(EXTRACTED MATERIAL)
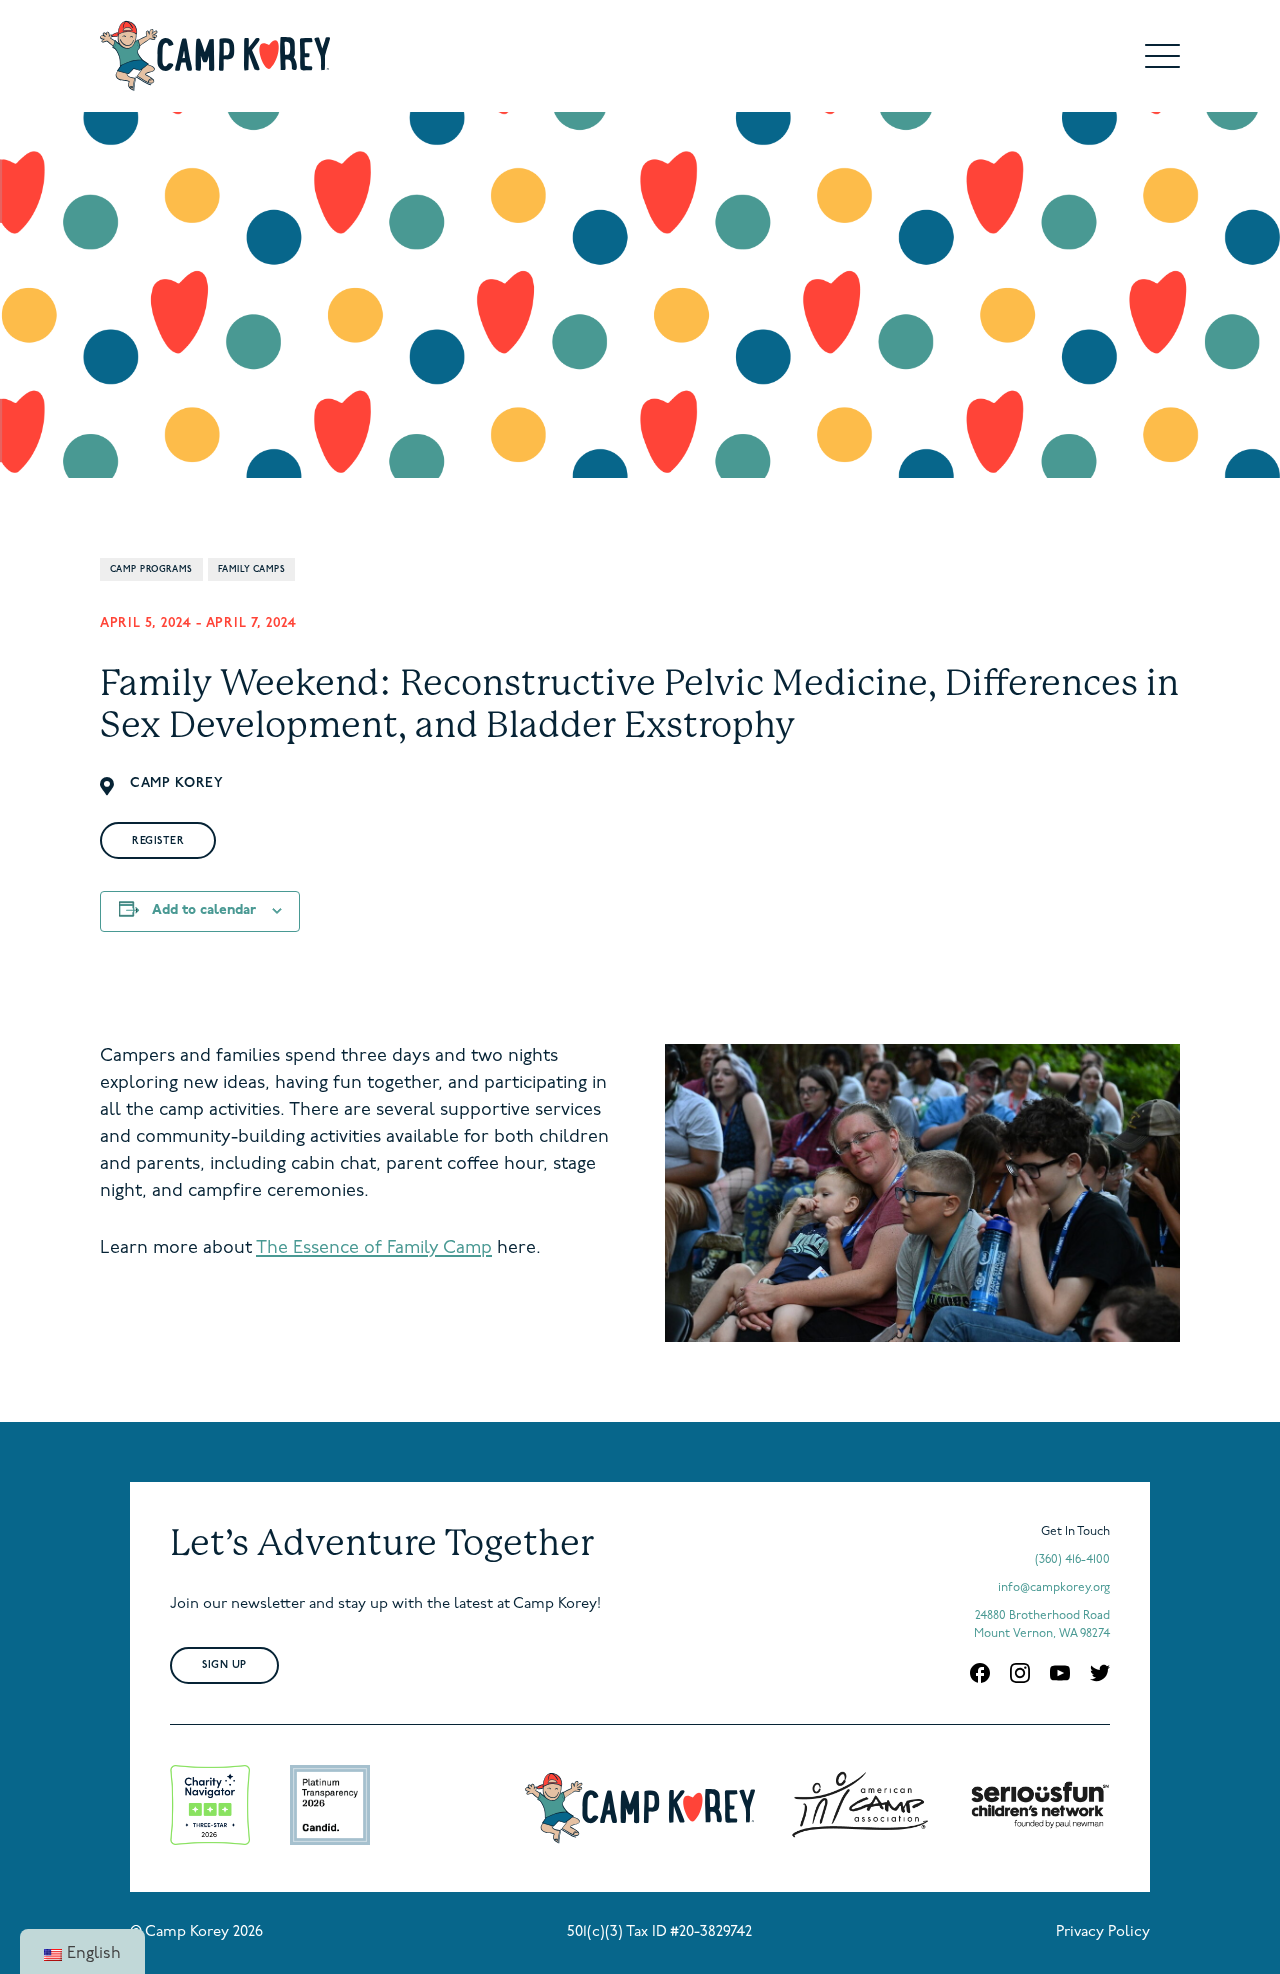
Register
==
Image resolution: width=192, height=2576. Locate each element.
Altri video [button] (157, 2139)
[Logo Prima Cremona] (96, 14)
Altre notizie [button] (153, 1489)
--
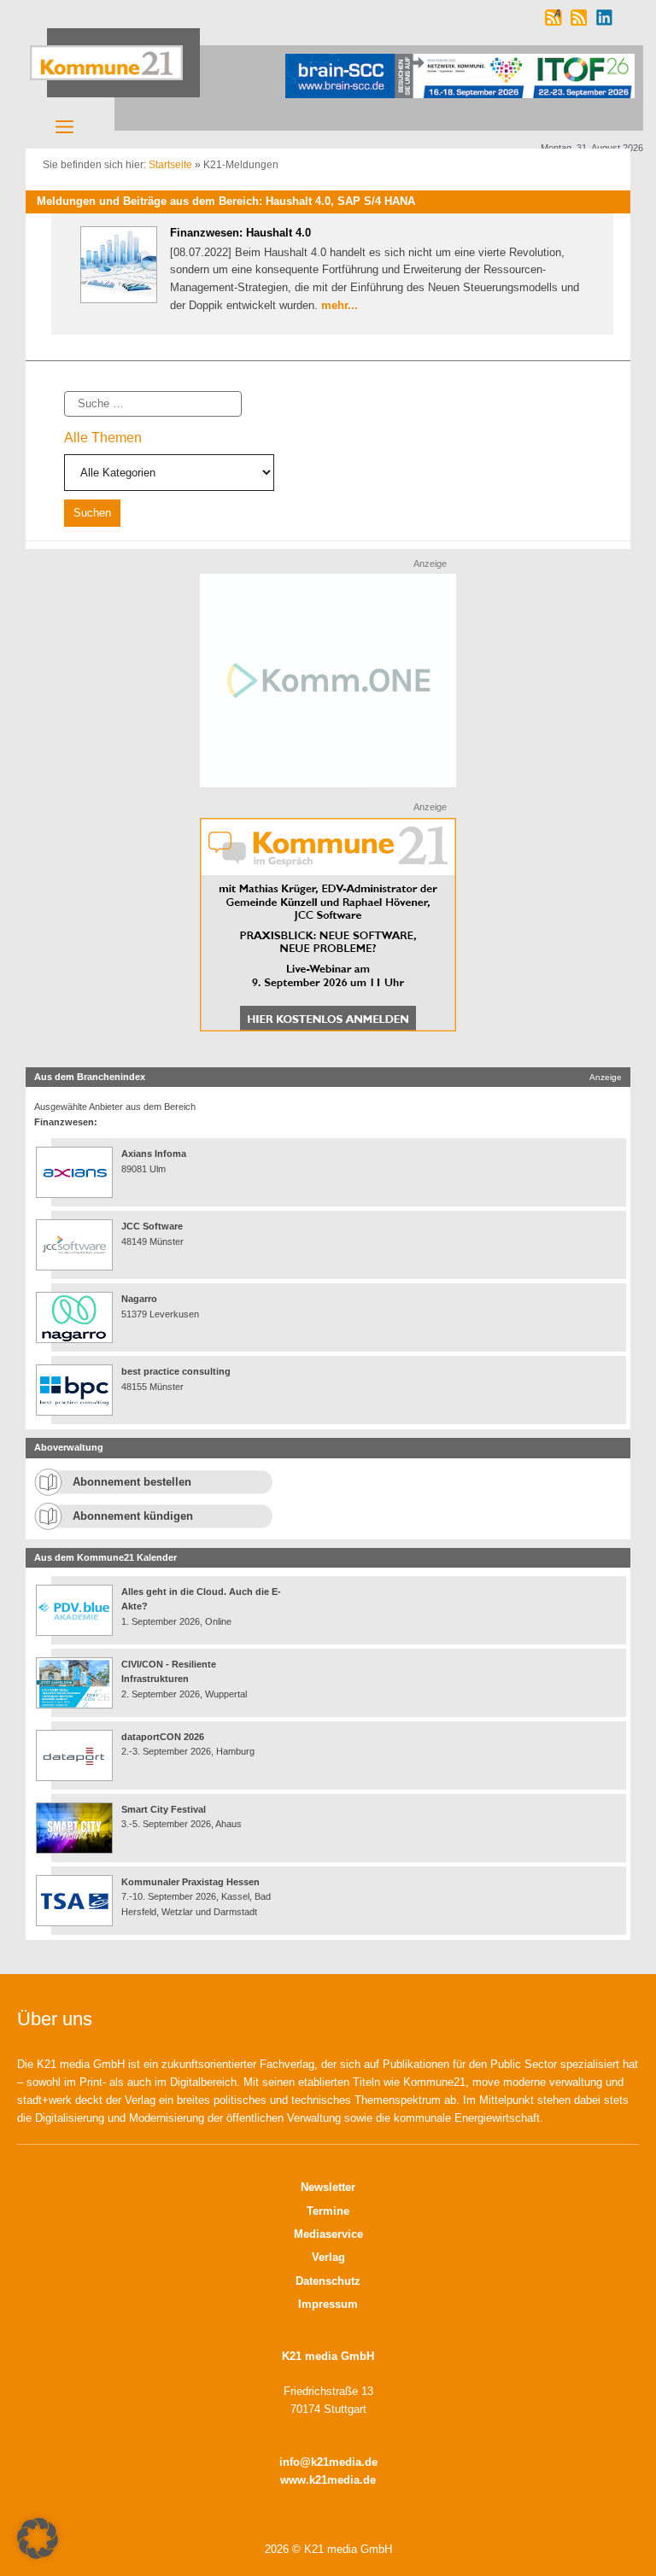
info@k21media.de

(WHAT YOU SHOULD DO) Set down again, word for word, the stretch of records from the line with "Image resolution: width=192, height=2576." to the line with "Altre notizie [button] (153, 1489)", both of those lines included.

(RESPONSE TO THIS TASK)
Image resolution: width=192, height=2576. Locate each element.
Altri video [button] (157, 2139)
[Logo Prima Cremona] (96, 14)
Altre notizie [button] (153, 1489)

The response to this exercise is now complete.